Inflight

I take each day as it comes.

I go to work.

I come home.

I drink a beer.

I expect you do pretty much the same.

Except you don’t stand at the window, like I do, watching the night revolve, big and dark and cold.

I never sleep, I don’t need to sleep.

Without sleep I have all the time I need. Time when I don’t need to eat. Time when everyone else sleeps, everyone except the old, except for the incarcerated, or the blind, the security guards and the taxi drivers, the shift workers and the dead.  And the travellers.

I have learnt to stand at the window and watch the night. I watch the night. I watch the night. I see the aeroplane lights, the flight paths from south to north, from north to south. From Alicante to Liverpool, from the Canaries to Glasgow.  They leave bright vapour trails against the darkness.
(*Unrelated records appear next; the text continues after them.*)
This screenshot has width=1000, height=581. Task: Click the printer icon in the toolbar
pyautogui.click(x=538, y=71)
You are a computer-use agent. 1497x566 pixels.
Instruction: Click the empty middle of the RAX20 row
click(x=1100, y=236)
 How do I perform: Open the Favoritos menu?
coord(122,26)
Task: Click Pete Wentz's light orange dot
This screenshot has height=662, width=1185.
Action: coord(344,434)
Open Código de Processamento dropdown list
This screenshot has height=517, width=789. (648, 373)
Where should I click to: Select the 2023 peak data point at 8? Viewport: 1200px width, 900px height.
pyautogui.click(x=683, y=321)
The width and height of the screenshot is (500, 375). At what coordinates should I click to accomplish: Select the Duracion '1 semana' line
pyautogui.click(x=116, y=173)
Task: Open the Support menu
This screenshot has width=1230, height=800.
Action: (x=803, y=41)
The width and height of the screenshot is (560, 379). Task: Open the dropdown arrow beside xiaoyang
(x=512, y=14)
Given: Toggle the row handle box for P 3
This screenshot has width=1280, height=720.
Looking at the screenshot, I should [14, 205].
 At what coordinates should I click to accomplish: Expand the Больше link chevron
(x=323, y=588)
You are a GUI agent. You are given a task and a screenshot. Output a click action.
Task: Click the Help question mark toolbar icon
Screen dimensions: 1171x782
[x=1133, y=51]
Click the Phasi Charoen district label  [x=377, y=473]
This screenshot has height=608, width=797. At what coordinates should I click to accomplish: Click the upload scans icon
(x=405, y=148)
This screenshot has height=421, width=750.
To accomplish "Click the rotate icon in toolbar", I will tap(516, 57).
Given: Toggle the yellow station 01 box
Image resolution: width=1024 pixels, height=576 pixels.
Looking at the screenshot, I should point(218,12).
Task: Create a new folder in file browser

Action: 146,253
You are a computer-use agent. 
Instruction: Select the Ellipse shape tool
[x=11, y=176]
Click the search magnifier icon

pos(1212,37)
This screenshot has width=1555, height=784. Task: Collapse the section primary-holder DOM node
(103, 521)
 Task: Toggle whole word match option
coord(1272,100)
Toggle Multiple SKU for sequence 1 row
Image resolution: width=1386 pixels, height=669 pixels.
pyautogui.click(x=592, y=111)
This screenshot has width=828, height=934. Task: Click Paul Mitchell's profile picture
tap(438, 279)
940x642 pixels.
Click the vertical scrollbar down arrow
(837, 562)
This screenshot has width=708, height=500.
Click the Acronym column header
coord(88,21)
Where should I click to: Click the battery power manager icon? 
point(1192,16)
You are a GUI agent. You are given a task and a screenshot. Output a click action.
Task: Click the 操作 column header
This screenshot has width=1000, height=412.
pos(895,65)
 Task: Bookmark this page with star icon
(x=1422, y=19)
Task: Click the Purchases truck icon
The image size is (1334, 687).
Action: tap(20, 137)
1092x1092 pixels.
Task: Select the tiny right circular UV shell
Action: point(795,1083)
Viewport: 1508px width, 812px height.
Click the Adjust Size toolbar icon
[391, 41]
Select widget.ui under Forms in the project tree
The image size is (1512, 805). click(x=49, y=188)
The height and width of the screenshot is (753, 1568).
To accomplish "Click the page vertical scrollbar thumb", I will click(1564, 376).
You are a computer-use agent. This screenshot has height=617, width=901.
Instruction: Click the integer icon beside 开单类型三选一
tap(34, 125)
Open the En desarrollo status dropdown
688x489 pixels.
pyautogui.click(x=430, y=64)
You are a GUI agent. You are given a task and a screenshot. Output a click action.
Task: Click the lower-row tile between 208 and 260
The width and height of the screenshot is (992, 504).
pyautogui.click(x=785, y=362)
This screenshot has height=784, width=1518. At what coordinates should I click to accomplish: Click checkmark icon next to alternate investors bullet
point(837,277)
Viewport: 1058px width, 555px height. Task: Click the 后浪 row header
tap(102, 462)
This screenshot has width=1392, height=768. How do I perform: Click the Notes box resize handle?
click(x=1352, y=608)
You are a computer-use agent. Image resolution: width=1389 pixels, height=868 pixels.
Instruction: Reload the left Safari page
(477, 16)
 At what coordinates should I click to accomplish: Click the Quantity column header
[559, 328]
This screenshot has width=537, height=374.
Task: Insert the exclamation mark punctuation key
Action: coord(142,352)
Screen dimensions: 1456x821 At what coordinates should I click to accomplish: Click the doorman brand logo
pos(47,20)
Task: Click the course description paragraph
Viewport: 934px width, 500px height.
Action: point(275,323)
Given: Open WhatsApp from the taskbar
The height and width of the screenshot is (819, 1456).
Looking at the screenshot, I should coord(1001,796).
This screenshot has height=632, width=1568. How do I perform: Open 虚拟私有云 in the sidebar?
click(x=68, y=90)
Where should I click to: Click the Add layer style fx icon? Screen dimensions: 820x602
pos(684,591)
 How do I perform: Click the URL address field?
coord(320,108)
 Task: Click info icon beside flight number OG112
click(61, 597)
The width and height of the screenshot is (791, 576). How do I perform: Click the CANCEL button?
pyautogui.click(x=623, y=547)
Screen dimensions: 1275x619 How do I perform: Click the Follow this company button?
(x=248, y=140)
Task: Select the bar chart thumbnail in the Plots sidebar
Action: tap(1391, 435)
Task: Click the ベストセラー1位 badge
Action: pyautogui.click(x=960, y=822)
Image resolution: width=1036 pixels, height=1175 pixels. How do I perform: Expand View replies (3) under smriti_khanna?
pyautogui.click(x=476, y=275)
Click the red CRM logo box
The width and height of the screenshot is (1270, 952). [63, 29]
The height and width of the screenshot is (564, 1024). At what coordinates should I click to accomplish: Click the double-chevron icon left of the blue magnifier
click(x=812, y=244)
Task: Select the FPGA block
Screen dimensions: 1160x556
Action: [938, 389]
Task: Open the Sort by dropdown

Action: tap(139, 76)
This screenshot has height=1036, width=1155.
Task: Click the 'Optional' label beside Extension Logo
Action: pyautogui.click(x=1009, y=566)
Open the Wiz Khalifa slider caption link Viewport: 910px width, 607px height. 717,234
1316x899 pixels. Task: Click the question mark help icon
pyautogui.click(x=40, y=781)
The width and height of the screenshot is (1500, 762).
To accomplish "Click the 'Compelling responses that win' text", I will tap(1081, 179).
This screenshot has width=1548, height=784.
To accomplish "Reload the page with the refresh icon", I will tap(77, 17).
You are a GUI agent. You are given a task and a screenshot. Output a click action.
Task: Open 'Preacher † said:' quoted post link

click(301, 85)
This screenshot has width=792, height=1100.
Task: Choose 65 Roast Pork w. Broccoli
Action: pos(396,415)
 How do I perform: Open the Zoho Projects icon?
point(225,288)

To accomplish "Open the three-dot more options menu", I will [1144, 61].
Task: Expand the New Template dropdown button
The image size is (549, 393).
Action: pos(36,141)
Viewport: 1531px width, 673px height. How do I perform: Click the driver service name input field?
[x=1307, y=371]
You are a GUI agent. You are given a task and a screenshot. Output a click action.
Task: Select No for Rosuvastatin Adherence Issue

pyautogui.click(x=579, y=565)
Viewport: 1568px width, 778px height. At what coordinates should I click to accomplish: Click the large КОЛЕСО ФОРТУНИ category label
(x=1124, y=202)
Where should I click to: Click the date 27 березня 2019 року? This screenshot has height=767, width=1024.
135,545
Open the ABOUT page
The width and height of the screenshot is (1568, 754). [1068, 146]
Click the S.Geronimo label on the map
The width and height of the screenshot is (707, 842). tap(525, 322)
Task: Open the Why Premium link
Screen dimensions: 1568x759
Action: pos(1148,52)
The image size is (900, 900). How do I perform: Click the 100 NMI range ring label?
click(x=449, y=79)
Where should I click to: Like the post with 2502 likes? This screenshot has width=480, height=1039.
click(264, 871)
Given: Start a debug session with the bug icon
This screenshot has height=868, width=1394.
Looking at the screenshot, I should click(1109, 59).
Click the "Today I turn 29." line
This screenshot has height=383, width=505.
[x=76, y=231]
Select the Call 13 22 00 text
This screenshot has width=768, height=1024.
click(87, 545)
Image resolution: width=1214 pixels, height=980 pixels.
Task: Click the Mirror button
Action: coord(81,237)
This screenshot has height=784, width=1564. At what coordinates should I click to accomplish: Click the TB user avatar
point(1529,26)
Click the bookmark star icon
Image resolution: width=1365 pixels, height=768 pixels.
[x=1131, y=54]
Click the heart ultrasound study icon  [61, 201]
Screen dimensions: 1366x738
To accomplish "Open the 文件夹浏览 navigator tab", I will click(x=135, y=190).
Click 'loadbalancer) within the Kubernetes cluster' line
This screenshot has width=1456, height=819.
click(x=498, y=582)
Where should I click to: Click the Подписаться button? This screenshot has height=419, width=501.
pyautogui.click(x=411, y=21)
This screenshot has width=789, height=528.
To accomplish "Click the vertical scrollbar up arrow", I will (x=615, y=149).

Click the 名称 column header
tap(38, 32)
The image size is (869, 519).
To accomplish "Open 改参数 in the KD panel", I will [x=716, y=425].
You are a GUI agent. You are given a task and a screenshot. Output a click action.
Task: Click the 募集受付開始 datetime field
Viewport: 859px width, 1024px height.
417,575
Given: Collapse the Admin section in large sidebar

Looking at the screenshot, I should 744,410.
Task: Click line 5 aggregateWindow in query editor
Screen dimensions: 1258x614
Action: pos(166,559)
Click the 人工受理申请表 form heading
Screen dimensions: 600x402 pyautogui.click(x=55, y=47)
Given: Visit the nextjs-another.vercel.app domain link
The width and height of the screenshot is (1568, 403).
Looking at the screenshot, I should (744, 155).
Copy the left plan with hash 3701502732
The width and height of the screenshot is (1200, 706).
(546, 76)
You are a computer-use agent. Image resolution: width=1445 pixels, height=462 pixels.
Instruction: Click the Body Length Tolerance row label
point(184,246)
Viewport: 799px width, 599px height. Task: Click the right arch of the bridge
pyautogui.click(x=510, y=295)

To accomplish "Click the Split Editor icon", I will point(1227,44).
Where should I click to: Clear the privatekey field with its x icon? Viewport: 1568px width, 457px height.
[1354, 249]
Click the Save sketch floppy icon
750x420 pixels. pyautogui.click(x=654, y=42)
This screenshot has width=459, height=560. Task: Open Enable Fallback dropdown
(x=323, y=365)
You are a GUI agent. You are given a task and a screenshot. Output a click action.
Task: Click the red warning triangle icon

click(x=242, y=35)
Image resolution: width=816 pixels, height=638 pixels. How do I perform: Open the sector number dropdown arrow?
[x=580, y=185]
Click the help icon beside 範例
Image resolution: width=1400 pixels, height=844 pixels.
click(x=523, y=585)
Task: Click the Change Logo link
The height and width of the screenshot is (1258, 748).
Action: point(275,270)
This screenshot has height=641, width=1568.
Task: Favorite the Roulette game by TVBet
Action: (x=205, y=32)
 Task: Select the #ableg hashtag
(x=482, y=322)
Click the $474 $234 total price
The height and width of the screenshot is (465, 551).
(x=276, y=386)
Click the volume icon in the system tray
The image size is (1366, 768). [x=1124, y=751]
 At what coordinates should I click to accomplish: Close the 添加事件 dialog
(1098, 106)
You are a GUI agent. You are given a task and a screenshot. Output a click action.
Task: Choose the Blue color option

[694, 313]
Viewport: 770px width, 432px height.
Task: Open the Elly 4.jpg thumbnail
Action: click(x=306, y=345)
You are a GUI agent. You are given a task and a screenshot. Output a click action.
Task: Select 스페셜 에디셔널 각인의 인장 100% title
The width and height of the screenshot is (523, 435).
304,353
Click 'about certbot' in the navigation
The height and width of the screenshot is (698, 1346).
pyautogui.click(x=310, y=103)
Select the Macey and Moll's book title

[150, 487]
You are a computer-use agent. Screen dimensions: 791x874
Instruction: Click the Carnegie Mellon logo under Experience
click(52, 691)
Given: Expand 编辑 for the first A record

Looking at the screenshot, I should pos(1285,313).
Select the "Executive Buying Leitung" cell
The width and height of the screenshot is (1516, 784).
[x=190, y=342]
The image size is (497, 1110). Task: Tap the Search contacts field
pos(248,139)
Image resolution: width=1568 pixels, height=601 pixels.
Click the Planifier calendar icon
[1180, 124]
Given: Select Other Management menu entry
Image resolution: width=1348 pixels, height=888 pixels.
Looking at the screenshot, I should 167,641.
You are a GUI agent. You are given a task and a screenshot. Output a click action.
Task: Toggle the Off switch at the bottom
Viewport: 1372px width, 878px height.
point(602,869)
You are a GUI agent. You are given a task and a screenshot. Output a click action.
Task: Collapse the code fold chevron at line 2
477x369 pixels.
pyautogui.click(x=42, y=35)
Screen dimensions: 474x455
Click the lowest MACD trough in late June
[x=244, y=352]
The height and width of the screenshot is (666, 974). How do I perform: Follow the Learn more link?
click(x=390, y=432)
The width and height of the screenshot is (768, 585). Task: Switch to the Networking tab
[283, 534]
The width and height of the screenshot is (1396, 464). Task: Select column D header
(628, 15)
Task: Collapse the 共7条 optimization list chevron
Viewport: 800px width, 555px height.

Passengers sleep. Passengers drink. Passengers read inflight magazines. Passengers hold hands.

Fleeting

There was a time, long ago, when we lived in a time as slow as the glaciers. But as we grew older, life began to accelerate. Once upon a time we believed everything was forever. We were young and ignorant.  Those of us lucky enough to be born in spring lived in the froth of perpetual blossom. Now, of course, blossom is but one of the brief explosions of colour in the fleeting years. Decades pass in a few breaths. The hills breathe too, they heave and fall. The sky is a blur.

Trees burst through the sea of soil, flashing black against the roils of green. Bright rings spin across the sky, flickering.  Stars explode and their nebulae dissolve. Universes rise and fall. Eternity is strobed.